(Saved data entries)

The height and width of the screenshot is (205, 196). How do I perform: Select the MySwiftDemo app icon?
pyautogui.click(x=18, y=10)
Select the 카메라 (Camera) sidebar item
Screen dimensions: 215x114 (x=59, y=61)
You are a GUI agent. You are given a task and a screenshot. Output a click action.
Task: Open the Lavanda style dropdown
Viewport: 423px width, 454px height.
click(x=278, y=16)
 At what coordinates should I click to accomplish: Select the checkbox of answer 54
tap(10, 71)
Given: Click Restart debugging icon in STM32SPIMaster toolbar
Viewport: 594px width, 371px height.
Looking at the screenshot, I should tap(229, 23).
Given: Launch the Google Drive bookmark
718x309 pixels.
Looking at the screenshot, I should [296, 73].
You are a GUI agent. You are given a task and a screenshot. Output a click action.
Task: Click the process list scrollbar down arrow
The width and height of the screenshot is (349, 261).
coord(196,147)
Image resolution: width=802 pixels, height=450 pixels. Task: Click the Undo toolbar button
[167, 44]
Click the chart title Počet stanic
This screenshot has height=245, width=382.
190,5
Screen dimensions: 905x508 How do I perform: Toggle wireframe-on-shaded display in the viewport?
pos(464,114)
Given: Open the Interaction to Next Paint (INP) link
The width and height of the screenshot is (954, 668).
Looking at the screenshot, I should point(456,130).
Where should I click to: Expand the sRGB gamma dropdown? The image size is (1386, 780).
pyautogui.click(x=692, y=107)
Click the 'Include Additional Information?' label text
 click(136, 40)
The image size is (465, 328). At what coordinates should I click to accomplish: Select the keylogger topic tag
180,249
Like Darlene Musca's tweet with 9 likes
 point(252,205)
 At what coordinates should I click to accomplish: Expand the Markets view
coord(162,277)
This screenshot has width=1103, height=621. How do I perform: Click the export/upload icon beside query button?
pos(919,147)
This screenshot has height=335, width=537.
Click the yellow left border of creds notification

● **TASK DESCRIPTION**
Your task is to output the full set of records exactly as presented.

● **RESPONSE FOR THIS EXERCISE**
The height and width of the screenshot is (205, 196). How do I perform: Select the MySwiftDemo app icon?
pyautogui.click(x=18, y=10)
Select the 카메라 (Camera) sidebar item
Screen dimensions: 215x114 (x=59, y=61)
You are a GUI agent. You are given a task and a screenshot. Output a click action.
Task: Open the Lavanda style dropdown
Viewport: 423px width, 454px height.
click(x=278, y=16)
 At what coordinates should I click to accomplish: Select the checkbox of answer 54
tap(10, 71)
Given: Click Restart debugging icon in STM32SPIMaster toolbar
Viewport: 594px width, 371px height.
Looking at the screenshot, I should tap(229, 23).
Given: Launch the Google Drive bookmark
718x309 pixels.
Looking at the screenshot, I should [296, 73].
You are a GUI agent. You are given a task and a screenshot. Output a click action.
Task: Click the process list scrollbar down arrow
The width and height of the screenshot is (349, 261).
coord(196,147)
Image resolution: width=802 pixels, height=450 pixels. Task: Click the Undo toolbar button
[167, 44]
Click the chart title Počet stanic
This screenshot has height=245, width=382.
190,5
Screen dimensions: 905x508 How do I perform: Toggle wireframe-on-shaded display in the viewport?
pos(464,114)
Given: Open the Interaction to Next Paint (INP) link
The width and height of the screenshot is (954, 668).
Looking at the screenshot, I should point(456,130).
Where should I click to: Expand the sRGB gamma dropdown? The image size is (1386, 780).
pyautogui.click(x=692, y=107)
Click the 'Include Additional Information?' label text
 click(136, 40)
The image size is (465, 328). At what coordinates should I click to accomplish: Select the keylogger topic tag
180,249
Like Darlene Musca's tweet with 9 likes
 point(252,205)
 At what coordinates should I click to accomplish: Expand the Markets view
coord(162,277)
This screenshot has width=1103, height=621. How do I perform: Click the export/upload icon beside query button?
pos(919,147)
This screenshot has height=335, width=537.
Click the yellow left border of creds notification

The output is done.